In the following simulations, the magnetization curves, M(H), are obtained by finding parameters φm and φd, which correspond to the minimum of U in (2) for given φH, H1a, H2a, and HJ, according to

$$ M/{M}_{\mathrm{s}}=\left[\cos \left({\varphi}_1-{\varphi}_{\mathbf{H}}\right)+\cos \left({\varphi}_2-{\varphi}_{\mathbf{H}}\right)\right]/2=\cos \left({\varphi}_{\mathrm{m}}-{\varphi}_{\mathbf{H}}\right)\cos \left({\varphi}_{\mathrm{d}}/2\right). $$

Coercivity of Magnetization

The measured M(H) for the structures with AFM exchange coupling are of a step-like shape, with well-defined coercivity for the reversing field sweep (Fig. 3a). The above phenomenological model is used to analyze both the magnetic properties of the ferromagnetic layers Fe(2 nm) and the thermally induced magnetic transition in the composite spacers, which mediates the interlayer coupling.

Fig. 3

a Measured M(H) curves for a sample from series, Fe/sp1(x = 15%)/Fe, for different temperatures. b Corresponding simulated M(H) curves for model F1/NM/F2 trilayer for different strengths of effective field HJ of indirect exchange coupling. (Haav = (Ha1 + Ha2)/2, where Ha1and Ha2 are anisotropy fields of layers F1 and F2. c M(H) curves simulated for selected angles φH, for HJ/Haav = 2. d Transformation of local minima of free energy (2) as a function of applied field H, for case HJ/Haav = 2 and φH = 15°. Blue lines trace the path connecting energy minima for different φm (φd). Front surface of energy surface is transparent for visual clarity of illustration

Epitaxial (100) Fe-based multilayers grown on single-crystal substrates are usually characterized by fourfold in-plane magnetic anisotropy [12], while substrates of other texture [e.g., (211)] can result in twofold anisotropy [11]. The main difference in M(H) between the two cases is in the presence of two characteristic steps in M vs. H when the anisotropy is fourfold and only one M-vs-H step when it is twofold. Our VSM and FMR studies of the reference Fe(2 nm) films and Fe/Cr/Fe tri-layers (data not shown) did not reveal any significant in-plane angular dependence in the hysteresis loops or resonance spectra, leading us to conclude that essentially no macroscopic in-plane magnetic anisotropy is present. On the other hand, the numerical analysis described above concludes that the measured one-step-shaped M(H) loops for the RKKY-coupled Fe/Cr/Fe trilayers must be due to twofold magnetic anisotropy on the scale of the individual crystallites forming the polycrystalline films. The uniform angular distribution of the local anisotropy easy axes in the film plane can result from the deposition on rotating substrates in the case of our samples. Such pattern of magnetic anisotropy can then be explained in terms of a polycrystalline nature of the sputtered multilayers and in-plane strain variations between the nano-crystalline grains [18].

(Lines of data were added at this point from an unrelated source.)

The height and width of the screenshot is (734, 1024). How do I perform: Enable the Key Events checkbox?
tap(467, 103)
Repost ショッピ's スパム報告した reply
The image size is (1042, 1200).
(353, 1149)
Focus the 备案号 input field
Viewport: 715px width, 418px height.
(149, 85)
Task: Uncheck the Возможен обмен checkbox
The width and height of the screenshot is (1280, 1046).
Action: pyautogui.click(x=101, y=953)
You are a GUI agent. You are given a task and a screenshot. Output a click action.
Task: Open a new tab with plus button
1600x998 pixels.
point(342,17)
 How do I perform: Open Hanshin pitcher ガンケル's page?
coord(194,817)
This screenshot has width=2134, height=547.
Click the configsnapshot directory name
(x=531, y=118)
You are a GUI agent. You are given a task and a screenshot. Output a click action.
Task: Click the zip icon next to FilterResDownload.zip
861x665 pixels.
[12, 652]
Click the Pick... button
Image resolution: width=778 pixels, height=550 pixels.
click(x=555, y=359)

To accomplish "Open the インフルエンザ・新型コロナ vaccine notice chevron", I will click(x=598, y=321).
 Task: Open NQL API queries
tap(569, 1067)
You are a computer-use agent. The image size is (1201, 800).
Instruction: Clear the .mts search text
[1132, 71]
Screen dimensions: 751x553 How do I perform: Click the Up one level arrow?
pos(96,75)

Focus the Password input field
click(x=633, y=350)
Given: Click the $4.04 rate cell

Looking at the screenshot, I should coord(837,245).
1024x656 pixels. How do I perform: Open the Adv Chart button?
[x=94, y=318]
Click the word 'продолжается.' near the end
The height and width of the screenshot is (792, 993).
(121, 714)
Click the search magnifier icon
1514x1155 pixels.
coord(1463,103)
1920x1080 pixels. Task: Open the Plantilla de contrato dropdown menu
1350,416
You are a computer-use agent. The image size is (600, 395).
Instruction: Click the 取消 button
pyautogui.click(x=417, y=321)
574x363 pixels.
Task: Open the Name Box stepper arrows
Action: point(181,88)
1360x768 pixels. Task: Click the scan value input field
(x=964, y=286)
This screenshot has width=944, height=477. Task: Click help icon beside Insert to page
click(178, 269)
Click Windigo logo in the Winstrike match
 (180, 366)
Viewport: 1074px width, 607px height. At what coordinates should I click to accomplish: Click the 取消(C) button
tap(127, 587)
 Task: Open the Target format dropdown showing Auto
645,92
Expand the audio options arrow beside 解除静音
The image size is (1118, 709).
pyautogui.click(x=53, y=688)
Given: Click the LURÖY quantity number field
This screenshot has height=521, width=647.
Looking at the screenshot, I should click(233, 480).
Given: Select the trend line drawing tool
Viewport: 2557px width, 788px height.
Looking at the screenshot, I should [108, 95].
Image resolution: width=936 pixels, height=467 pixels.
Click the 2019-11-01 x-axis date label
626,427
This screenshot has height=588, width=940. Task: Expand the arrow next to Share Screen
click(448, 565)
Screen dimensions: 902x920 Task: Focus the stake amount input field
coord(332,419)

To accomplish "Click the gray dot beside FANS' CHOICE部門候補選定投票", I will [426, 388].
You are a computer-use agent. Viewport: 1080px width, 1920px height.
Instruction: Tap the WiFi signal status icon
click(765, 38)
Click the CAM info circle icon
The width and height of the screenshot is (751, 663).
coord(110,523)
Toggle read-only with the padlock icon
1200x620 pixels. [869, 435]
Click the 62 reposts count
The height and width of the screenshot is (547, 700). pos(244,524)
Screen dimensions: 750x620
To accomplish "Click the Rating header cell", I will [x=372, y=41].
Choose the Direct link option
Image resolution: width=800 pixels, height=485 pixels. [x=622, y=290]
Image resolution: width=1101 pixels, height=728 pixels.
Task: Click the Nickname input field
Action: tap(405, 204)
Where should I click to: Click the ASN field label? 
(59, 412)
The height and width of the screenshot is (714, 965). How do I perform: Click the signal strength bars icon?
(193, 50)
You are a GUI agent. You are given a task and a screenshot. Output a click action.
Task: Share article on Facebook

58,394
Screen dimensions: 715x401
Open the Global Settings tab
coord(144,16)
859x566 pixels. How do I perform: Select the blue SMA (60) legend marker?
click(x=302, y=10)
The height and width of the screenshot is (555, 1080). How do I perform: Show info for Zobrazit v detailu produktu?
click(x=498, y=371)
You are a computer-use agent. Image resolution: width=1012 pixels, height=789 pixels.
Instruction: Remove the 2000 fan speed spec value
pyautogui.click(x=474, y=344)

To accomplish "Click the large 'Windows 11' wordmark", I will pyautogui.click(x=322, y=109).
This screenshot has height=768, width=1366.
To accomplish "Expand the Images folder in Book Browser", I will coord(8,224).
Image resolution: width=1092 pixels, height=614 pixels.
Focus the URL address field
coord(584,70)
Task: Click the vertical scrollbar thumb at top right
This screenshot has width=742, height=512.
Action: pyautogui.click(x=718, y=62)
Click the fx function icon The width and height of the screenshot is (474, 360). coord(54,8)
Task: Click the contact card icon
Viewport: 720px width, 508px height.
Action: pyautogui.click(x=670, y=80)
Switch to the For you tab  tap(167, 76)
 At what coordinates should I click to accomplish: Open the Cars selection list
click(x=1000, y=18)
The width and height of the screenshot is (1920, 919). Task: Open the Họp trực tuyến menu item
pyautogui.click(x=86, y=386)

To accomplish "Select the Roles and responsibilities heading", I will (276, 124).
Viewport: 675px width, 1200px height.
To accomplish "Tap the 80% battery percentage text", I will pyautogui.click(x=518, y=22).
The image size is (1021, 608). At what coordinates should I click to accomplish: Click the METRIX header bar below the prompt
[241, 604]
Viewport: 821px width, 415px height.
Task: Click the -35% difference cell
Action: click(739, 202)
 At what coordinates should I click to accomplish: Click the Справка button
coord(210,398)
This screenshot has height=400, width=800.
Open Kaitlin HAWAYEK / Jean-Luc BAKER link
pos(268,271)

M(H) curves for the model system F1/NM/F2, simulated for different strengths of the AFM interlayer exchange coupling (effective field HJ) and shown in Fig. 3b, exhibit all the key features found in the experimental curves (Fig. 3a). M(H) for Fe/sp1(x = 35 at.%)/Fe undergoes a significant change with increasing temperature. The changes are due to the weakening of the interlayer coupling, which can be directly compared the simulated M(H) shown in Fig. 3b. All of the changes seen in the experimental M(H) data, including the enhancement of the coercivity as the interlayer coupling is weakened, are in correlate very well with the simulated behavior, which validates the model. One should note that the model calculations are performed without taking into account the effect of temperature directly (only via effectively reduced HJ), which should reduce magnetic coercivity of the individual layers. This is the likely cause for somewhat smaller coercivity on the experiment.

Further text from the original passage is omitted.